Something's coming, she finally manages to say with her eyes, but by then he's lost interest. With an expression that holds everything Ariana can ever hope to know about love, he pats her head once and turns to leave.
She calls out silently to his retreating figure.
He'll get you, too.
---
When Daddy goes away, he takes the laughter with him.
She remembers how he used to bounce her on his knee, tugging playfully at her hair and smelling of fresh earth and tobacco.
Right after, he doesn't touch her. He flinches upon her entrance, at her appearance as she slips through the front door. Her pretty dress is nothing more than muddy rags; a small stream of crimson, still warm from her insides, trickles down one pale bare leg. His eyes widen big as saucers, then narrow quickly. The look on his face is frightening. She screams, soundlessly, lips unmoving.
Fix it, she implores.

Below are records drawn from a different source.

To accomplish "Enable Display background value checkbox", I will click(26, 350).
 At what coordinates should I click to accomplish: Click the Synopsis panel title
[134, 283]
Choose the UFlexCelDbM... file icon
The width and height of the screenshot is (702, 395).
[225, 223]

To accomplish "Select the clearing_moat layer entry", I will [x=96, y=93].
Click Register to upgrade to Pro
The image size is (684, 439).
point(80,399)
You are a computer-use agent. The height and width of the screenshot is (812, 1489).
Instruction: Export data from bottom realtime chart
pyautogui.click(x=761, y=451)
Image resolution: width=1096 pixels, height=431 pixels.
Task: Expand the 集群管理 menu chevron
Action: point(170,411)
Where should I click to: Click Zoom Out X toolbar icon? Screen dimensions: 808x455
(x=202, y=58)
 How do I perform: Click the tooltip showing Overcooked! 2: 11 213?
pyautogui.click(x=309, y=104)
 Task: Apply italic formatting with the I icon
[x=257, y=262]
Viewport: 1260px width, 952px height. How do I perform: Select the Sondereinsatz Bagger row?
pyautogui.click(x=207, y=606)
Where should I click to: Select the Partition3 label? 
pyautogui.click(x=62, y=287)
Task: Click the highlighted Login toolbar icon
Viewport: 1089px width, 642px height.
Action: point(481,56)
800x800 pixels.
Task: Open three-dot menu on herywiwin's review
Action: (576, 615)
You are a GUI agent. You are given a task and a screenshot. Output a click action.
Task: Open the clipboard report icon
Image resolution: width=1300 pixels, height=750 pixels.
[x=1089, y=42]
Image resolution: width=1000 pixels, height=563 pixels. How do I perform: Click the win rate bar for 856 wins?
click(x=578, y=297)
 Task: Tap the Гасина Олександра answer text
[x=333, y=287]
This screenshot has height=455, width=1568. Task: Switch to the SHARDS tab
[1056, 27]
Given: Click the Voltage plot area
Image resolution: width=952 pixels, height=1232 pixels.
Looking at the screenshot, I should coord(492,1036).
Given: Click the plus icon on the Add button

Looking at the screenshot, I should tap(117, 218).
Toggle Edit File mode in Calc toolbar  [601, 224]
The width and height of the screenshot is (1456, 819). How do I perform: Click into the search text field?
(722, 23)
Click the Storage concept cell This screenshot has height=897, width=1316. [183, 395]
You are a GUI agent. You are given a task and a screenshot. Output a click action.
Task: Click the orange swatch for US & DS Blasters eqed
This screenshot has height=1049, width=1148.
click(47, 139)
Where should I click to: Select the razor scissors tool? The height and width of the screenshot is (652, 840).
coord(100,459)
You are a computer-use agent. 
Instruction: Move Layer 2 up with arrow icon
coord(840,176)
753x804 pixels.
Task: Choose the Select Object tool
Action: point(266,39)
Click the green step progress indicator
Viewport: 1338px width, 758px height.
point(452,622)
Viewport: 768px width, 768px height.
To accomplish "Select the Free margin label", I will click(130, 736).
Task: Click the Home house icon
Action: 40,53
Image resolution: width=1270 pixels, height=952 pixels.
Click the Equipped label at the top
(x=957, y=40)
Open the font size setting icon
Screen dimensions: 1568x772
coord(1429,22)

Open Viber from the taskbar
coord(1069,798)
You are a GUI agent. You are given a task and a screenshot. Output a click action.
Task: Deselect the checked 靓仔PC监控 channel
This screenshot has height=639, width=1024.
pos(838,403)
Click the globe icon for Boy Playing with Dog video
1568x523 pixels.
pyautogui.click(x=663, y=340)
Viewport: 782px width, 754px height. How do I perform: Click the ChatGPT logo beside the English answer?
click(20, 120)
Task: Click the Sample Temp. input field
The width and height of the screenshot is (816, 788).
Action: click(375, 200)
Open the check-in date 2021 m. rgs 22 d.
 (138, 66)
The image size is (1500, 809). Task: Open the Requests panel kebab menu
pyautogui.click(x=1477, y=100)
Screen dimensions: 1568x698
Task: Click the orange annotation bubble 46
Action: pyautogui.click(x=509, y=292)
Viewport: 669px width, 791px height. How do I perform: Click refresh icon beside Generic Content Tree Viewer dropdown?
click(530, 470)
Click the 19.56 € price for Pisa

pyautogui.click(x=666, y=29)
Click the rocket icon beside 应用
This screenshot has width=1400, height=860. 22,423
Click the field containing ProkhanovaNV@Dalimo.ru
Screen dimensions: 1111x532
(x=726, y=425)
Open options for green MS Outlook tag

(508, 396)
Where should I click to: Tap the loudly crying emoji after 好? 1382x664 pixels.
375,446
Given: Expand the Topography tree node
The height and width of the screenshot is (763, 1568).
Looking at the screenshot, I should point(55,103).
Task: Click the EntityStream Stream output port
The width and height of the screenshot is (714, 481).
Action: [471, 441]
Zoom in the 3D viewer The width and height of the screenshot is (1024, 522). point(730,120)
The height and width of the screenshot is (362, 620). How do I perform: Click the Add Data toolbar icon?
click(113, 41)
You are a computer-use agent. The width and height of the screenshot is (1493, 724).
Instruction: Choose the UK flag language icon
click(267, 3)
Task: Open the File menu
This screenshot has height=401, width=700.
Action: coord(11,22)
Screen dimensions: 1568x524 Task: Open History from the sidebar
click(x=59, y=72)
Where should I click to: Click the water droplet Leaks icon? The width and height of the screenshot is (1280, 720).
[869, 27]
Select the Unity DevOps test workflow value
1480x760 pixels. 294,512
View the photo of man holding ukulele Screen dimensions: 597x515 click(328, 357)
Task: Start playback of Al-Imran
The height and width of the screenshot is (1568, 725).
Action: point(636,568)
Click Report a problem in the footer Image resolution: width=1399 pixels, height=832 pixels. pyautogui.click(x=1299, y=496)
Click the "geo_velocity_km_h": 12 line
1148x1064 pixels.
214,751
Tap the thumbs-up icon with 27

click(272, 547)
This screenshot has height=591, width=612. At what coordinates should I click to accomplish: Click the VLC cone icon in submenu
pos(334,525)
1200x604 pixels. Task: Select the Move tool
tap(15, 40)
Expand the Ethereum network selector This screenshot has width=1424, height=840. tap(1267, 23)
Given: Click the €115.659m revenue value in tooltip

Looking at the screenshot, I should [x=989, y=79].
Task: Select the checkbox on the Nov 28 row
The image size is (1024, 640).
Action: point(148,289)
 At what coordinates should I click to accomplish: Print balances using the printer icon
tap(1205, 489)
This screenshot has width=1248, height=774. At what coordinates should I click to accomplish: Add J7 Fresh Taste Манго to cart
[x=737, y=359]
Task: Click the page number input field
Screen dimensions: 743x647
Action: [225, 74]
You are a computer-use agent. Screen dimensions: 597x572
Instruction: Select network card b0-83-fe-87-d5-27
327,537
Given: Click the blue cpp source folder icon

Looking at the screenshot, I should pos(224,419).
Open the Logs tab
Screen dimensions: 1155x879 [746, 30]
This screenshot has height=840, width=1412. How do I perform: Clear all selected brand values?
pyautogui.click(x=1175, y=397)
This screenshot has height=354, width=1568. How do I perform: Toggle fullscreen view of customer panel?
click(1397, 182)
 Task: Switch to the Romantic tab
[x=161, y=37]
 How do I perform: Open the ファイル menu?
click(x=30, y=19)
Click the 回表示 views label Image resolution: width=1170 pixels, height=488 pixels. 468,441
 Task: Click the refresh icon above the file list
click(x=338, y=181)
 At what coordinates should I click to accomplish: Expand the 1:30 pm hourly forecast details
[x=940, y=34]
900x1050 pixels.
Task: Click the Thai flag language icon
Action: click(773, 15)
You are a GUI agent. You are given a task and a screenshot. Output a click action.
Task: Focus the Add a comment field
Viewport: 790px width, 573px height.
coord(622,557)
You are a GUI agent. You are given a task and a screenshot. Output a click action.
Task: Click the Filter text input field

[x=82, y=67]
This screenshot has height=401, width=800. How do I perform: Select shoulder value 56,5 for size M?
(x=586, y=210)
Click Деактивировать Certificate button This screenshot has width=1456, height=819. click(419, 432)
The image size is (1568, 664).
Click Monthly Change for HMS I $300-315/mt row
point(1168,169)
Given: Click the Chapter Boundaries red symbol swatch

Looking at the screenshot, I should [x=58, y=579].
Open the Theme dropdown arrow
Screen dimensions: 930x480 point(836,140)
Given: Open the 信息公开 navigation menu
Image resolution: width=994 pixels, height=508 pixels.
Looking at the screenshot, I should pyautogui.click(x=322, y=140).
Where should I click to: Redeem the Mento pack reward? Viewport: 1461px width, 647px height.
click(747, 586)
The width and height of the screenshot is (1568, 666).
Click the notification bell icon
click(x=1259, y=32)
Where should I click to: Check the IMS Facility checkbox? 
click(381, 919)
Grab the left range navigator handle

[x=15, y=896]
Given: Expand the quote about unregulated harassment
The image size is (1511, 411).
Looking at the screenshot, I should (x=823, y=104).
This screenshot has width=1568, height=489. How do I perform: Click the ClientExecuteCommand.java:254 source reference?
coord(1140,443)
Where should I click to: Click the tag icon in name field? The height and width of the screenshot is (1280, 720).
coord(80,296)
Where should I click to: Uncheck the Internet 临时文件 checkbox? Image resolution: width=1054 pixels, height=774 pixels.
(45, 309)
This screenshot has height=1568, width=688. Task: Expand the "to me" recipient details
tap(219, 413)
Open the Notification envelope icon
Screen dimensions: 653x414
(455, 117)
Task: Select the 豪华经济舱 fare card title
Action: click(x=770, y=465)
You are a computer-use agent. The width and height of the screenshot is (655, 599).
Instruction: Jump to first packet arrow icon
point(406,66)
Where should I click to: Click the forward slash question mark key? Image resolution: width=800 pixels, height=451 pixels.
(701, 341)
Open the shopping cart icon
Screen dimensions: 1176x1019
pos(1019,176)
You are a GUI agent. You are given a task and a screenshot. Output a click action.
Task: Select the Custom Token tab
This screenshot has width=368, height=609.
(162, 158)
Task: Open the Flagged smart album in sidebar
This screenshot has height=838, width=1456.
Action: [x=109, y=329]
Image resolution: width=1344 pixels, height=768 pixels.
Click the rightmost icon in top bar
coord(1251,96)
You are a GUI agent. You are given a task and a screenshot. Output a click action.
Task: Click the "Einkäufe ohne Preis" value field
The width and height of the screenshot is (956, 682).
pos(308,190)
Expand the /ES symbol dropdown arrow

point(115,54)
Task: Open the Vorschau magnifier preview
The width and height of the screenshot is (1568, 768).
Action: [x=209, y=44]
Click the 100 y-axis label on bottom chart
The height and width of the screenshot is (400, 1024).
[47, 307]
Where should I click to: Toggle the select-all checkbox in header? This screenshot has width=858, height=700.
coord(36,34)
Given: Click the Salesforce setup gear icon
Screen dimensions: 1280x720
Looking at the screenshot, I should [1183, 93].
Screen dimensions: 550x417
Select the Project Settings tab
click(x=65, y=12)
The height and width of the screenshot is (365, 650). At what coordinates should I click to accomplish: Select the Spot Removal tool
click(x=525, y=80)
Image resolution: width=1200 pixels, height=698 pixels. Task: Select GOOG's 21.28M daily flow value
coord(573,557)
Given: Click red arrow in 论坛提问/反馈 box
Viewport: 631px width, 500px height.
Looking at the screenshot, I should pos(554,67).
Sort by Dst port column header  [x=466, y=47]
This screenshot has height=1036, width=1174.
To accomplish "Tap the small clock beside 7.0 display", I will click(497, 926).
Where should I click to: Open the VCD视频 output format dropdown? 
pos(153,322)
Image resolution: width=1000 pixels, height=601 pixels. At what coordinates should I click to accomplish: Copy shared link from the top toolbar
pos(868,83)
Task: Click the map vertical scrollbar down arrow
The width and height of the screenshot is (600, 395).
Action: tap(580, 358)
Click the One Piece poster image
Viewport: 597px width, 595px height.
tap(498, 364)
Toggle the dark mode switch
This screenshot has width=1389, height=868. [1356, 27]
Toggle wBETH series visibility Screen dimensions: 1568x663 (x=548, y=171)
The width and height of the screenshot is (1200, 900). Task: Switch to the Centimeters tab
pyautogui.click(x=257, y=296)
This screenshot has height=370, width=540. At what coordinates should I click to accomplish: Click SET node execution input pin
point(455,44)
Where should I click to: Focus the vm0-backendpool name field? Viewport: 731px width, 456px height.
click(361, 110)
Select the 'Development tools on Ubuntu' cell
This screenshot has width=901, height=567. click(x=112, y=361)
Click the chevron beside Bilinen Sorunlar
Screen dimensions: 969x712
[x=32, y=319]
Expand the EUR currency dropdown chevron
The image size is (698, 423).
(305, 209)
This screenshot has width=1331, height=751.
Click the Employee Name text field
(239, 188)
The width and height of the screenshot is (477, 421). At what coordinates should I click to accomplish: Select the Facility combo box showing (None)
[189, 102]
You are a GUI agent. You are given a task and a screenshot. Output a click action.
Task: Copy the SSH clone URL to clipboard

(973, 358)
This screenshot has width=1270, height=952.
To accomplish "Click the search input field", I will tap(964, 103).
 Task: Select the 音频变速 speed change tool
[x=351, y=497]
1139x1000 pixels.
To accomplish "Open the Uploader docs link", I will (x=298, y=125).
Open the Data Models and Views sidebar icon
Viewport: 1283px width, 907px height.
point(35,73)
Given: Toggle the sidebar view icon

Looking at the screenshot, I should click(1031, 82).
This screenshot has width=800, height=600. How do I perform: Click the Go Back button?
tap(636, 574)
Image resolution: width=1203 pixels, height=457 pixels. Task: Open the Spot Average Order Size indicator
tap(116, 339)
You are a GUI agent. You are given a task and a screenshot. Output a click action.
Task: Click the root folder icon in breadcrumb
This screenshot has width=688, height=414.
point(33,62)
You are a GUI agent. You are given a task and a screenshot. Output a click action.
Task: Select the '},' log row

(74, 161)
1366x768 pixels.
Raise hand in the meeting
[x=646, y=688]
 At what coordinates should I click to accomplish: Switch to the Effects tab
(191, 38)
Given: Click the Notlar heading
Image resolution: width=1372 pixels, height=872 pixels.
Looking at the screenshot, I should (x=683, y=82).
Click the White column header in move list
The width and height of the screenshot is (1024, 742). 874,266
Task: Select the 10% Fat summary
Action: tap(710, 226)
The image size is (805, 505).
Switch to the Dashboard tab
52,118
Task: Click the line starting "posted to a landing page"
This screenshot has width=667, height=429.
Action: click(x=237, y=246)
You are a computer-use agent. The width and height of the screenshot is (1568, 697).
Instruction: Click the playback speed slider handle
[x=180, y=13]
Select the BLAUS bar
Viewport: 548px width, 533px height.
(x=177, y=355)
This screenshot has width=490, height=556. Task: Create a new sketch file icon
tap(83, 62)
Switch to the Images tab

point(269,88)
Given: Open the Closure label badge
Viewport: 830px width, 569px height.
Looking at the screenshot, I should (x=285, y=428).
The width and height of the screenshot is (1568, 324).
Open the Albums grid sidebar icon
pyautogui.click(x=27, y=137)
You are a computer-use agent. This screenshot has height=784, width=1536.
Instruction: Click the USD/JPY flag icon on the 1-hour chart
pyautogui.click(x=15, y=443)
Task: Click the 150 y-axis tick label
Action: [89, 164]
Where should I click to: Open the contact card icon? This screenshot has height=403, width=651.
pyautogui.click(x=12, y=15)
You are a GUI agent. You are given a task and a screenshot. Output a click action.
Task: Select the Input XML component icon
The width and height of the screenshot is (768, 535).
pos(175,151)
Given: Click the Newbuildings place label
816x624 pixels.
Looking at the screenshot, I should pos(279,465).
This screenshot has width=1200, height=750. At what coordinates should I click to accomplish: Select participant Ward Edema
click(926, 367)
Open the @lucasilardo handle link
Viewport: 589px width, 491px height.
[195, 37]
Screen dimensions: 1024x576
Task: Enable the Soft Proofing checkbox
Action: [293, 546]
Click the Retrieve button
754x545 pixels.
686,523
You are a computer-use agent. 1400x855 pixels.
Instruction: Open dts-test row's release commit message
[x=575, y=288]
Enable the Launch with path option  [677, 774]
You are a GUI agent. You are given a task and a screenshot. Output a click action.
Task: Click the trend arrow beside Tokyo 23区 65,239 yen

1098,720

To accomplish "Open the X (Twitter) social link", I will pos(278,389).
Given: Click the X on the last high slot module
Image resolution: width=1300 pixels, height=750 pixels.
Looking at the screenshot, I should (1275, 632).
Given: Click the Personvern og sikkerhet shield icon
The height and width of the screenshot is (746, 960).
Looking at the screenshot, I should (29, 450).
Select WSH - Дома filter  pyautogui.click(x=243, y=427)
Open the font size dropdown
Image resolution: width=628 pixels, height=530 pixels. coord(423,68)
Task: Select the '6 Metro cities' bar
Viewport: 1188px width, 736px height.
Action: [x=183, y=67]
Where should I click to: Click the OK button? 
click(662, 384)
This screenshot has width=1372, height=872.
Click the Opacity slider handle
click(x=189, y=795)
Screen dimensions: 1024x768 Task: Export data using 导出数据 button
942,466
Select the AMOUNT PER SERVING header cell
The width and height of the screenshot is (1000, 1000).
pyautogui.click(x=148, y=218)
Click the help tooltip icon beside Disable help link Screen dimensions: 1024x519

Fix it, before it's too late.
He doesn't, though. He stands and walks away, as if he can't even bear the sight of her (and why should he; she's so dirty), and it is Mummy who tends to her with sad eyes and a tight mouth, washing away the mud, erasing the pain but not the filth that persists.
Daddy leaves, returning - hours? days? weeks later? - to bring her close, lifting her up and letting her fling her arms around his shoulders like a small frightened animal. He smells like death.
He holds her against his chest, and she breathes him in. Breathes him in until the shadow-men come, until the cold approaches, breathes him in until the cold carries her away and she sees them again with their cold eyes and cruel hands (she is so cold, so cold), breathes him in until the cold lifts like daybreak during a winter storm. Daddy is gone, nothing left but a smudge of red by the door and his scent lingering, like an omen.
---
Hands -
...freak, why can't you show us more...
- everywhere, all over, touching, grabbing, claiming -
...I'll make you...
- under, oh no not there, and up, so far up -
...can't you talk, you pretty thing...
- inside, pulling hair, grunting, greedy mouth -
...not so brave now are you...
- no, please don't, ripping cloth, burning, hurts so bad -
...come on, smile big for me, open wide...
She is lost.
---
There is comfort in looking back, after a lifetime of looking forward. And there is pleasure in silence. After years of shouting with nobody to hear, she can now listen patiently to the stories that other people tell.
Aberforth talks to her often, treating her like more of a person than he ever did while she was alive. She is content to watch him from above the fireplace, watching him scrub floors and tend goats with the same loving touch he once reserved for her.
The other side is just as interesting. They don't always notice her, and she doesn't always see them. Sometimes they come to hide things, or to hide from people. Other times, they come to be alone. She watches them, unnoticed, peering from behind the dusty glass.
One day, someone - not quite a boy, but not a man, either - comes to rest. His face is bloody and bruised; one eye has swelled up like a balloon, and his cheek drips onto the spotless rug under his feet. Half-mad with delirium (and is it hunger? she hears his stomach growl) and exhaustion, he collapses, a soft pink armchair appearing out of nowhere to cushion his fall.
She lifts her head and peers shyly from behind the gilt frame. He spies the slight movement.
"Hello there," he says. His voice is weary, though kind.
She blinks. You look like you've been through a lot. He stares curiously. I've been through a lot, too.
"Yeah?" The uninjured side of his mouth lifts slightly. "Tell me about it."